- [Extract to read]:
○ ○ ○ ○ ○

By Mary Catherine O’Connor
IIC Members Testing Time-Sensitive Networking Standard
The Industrial Internet Consortium, a member-led organization that is helping to accelerate the deployment of networked sensor-based technology (the Internet of Things) in the industrial sector, has announced its latest testbed initiative, which will evaluate time-sensitive networking for industrial applications. The IIC is supporting this testbed because IEEE standards for time-sensitive networking (TSN)—which employs time-synchronized, low-latency streaming services delivered via an Ethernet-based network—are moving through the ratification process, and end users are interested in running use cases and conformance testing for Industrial Internet applications.
National Instruments, which makes electronic testing and embedded control solutions for industrial applications, will host the testbed at its headquarters in Austin, Texas, with the help of fellow IIC members Bosch Rexroth, Cisco, General Electric, Schneider Electric and TTTech.

○ ○ ○ ○ ○

- [Data lines]:

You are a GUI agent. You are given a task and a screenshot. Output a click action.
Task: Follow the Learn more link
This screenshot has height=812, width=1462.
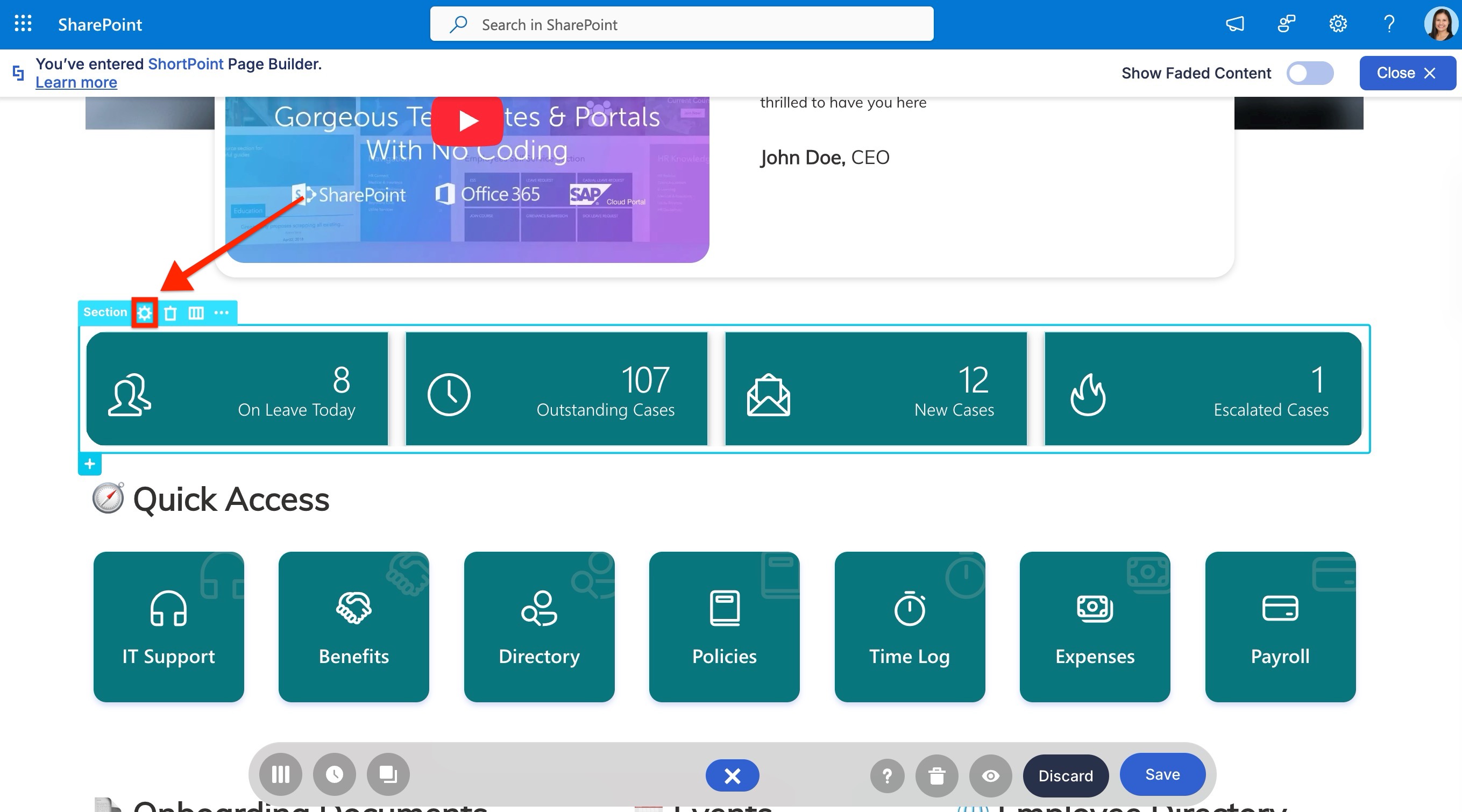pyautogui.click(x=76, y=83)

○ ○ ○ ○ ○

- [Goal of the exercise]: Write out a word-for-word copy of part of the testbed article, beginning at the words that have "National Instruments, which" and stopping after "Electric and TTTech.". The listing comes from a different source than the testbed article.

- [In response]:
National Instruments, which makes electronic testing and embedded control solutions for industrial applications, will host the testbed at its headquarters in Austin, Texas, with the help of fellow IIC members Bosch Rexroth, Cisco, General Electric, Schneider Electric and TTTech.